Collected data entries:
══════════

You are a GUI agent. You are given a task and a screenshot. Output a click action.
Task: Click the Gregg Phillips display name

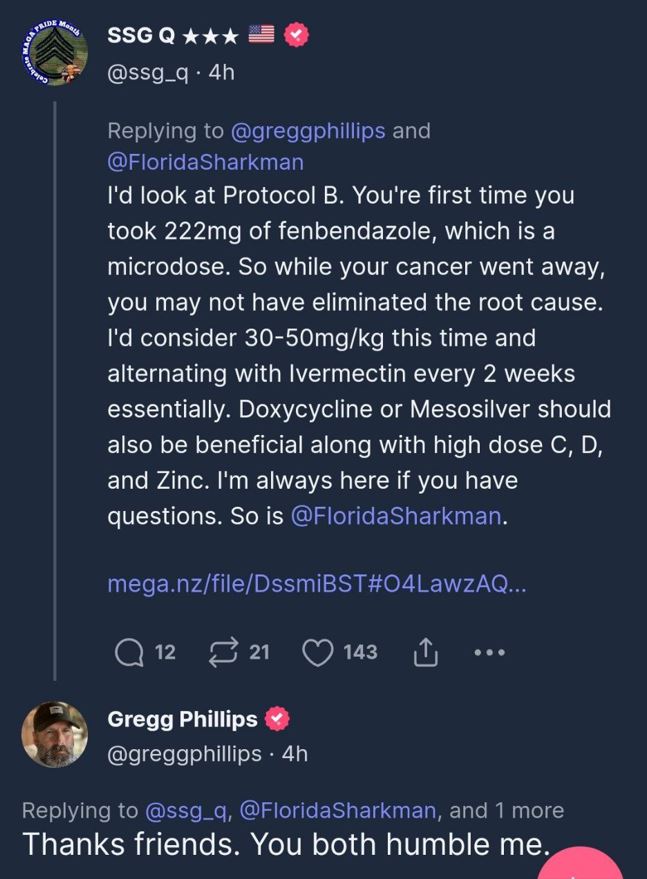pos(182,719)
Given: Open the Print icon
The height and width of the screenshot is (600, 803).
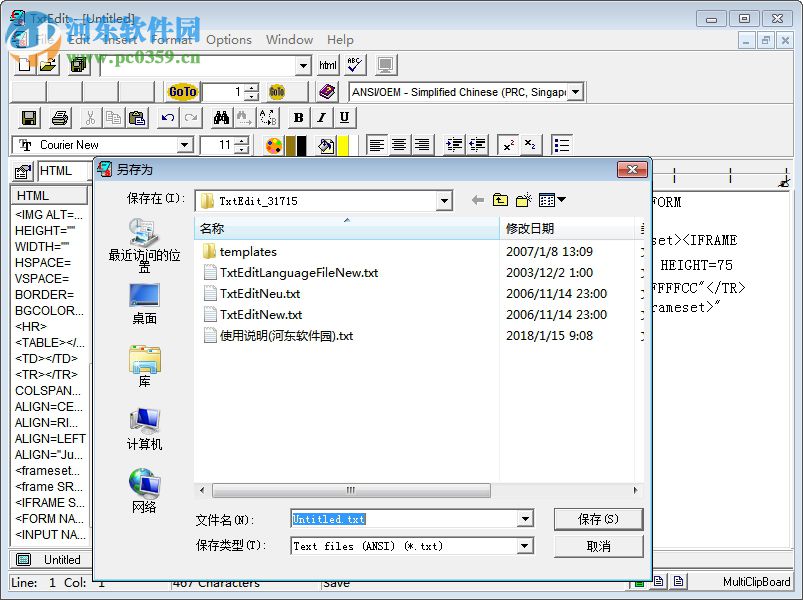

══════════

**Assigned task:** From the entries, give the number of lines where the string "screenshot" is found, and nothing else.

**Reply to the task:** 2